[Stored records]
"""

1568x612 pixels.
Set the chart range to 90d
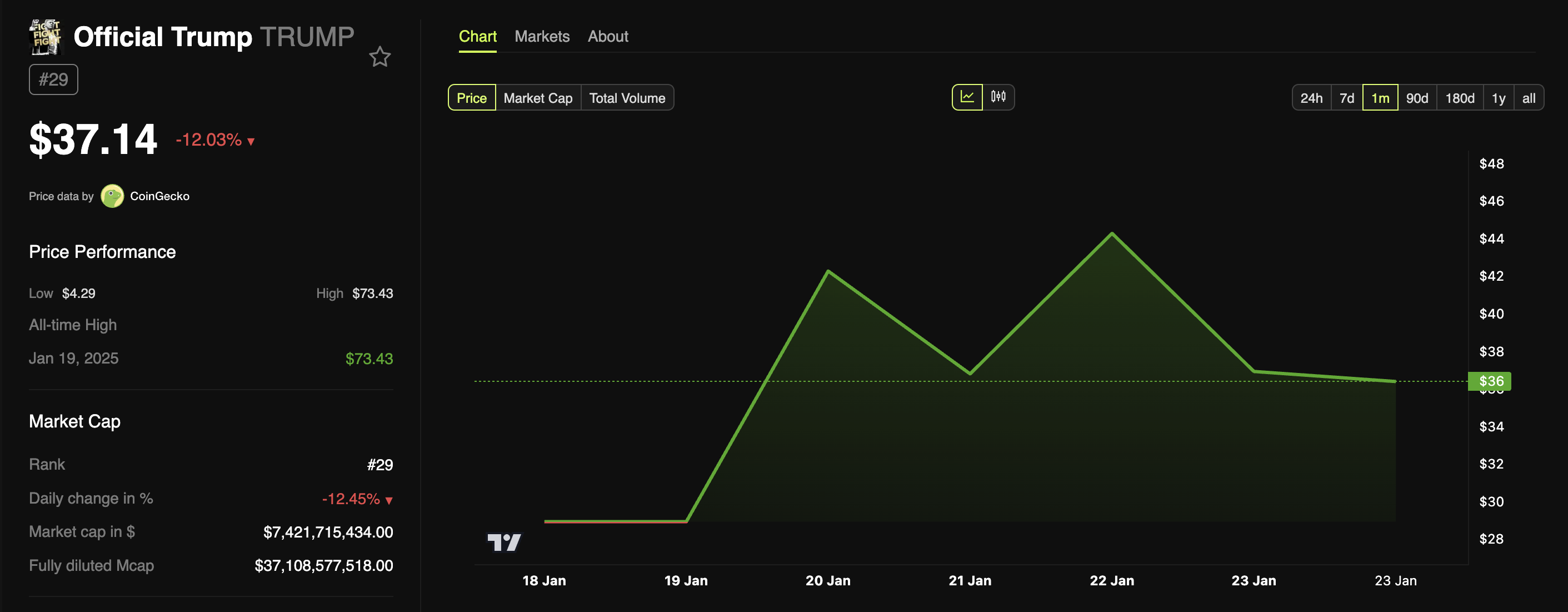click(x=1416, y=98)
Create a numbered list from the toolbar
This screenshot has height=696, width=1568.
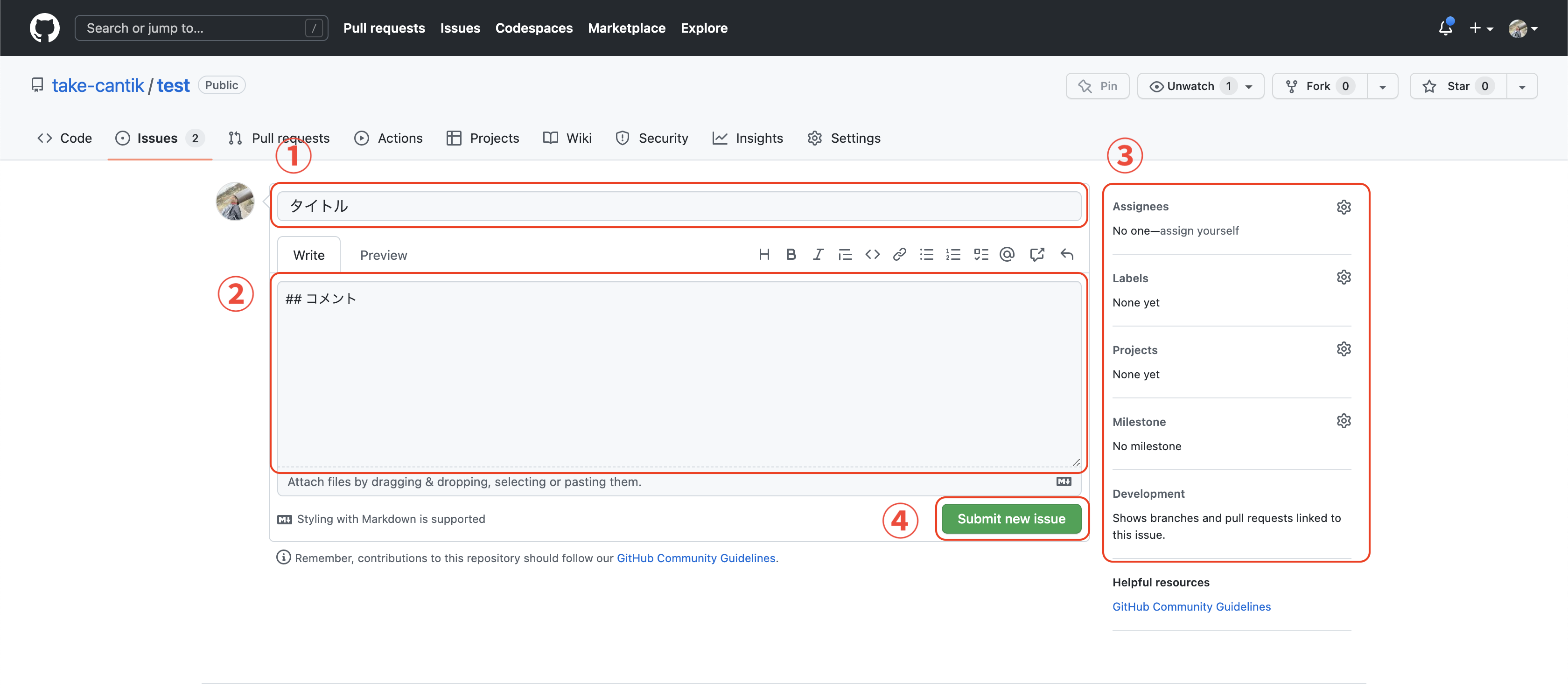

"""

§ Try it: Print the records word for word and exclude any picture they hold.

§ Result of this exercise:
1568x612 pixels.
Set the chart range to 90d
click(x=1416, y=98)
Create a numbered list from the toolbar
This screenshot has height=696, width=1568.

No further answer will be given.